Passerelles Monteynard
SMPGD 2026: Statistical Methods for Post Genomic Data
January 29-30, 2026 Grenoble (France)
Exploring genome-wide association between chromatin structure and gene expression: a Mixture of scalar-on-function regression coupled to random forest classification
Mathilde Bruguet  1@  , Nadia Ponts  2, *@  , David Causeur  3, 4, *@  , Gaël Le Trionnaire  5, *@  
1 : Institut Agro , Irmar UMR 6625 CNRS
L'Institut Agro Agrocampus Ouest
2 : Unité de recherche Mycologie et Sécurité des Aliments  (MycSA)
Institut National de Recherche pour l’Agriculture, l’Alimentation et l’Environnement
Villenave d'Ornon, France -  France
3 : Agrocampus Ouest, Irmar UMR 6625 CNRS, 65 rue de Saint-Brieuc, CS 84215, 35042 Rennes cedex
Agrocampus Ouest, IRMAR – UMR CNRS 6625
4 : Institut de Recherche Mathématique de Rennes  (IRMAR)  -  Website
Agrocampus Ouest
Campus de Beaulieu, bâtiments 22 et 23, 263 avenue du Général Leclerc, CS 7420535042 RENNES Cédex -  France
5 : INRA UMR 1349, Institut de Génétique, Environnement et Protection des Plantes, Le Rheu, France
Institut National de la Recherche Agronomique : UMR1349
* : Corresponding author

Epigenetic mechanisms play a crucial role in regulating gene expression by modifying chromatin structure in response to environmental changes. These modifications are highly diverse and act through a variety of mechanisms, often interacting simultaneously to regulate stress response without altering the underlying DNA sequence. However, our understanding of these mechanisms is incomplete, and the relative importance of each in regulating specific processes is poorly understood. In wheat crops, Fusarium graminearum - a major fungal pathogen - relies strongly on such mechanisms to modulate gene expression.

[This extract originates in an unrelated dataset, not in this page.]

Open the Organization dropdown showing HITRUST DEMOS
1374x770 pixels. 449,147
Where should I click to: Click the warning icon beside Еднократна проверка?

To explore the relationship between the first level of chromatin structure and transcriptional activity in F. graminearum, we generated high-throughput MAINE-Seq data capturing genome-wide nucleosome positioning, together with RNA-seq data for transcriptomic profiling. Our objective was to predict gene expression levels from chromatin accessibility signals using scalar-on-function regression and to develop a biologically interpretable model describing these associations. A comparative analysis of classical statistical approaches revealed limitations in capturing the functional relationships between nucleosome positioning and gene expression. To overcome these limitations, we proposed a mixture scalar-on-function regression model that accommodates heterogeneous associations across the genome.

Unlike conventional studies that rely on predefined promoter regions or signal aggregations, our approach treats each gene as a spatial functional entity, where chromatin accessibility is measured continuously along its nucleotide sequence. This framework captures the intrinsic structure of genomic signals and allows functional modeling of their regulatory effects.

Prediction accuracy was improved by incorporating a classification step in which prior latent component probabilities were updated to posterior probabilities estimated through Random Forests trained on chromatin accessibility features. This hybrid approach outperformed standard machine learning algorithms and a convolutional neural network in prediction performances. The identified latent components revealed distinct, biologically meaningful patterns of association between chromatin accessibility and gene expression, offering new insights into the epigenetic regulation of pathogenicity in F. graminearum.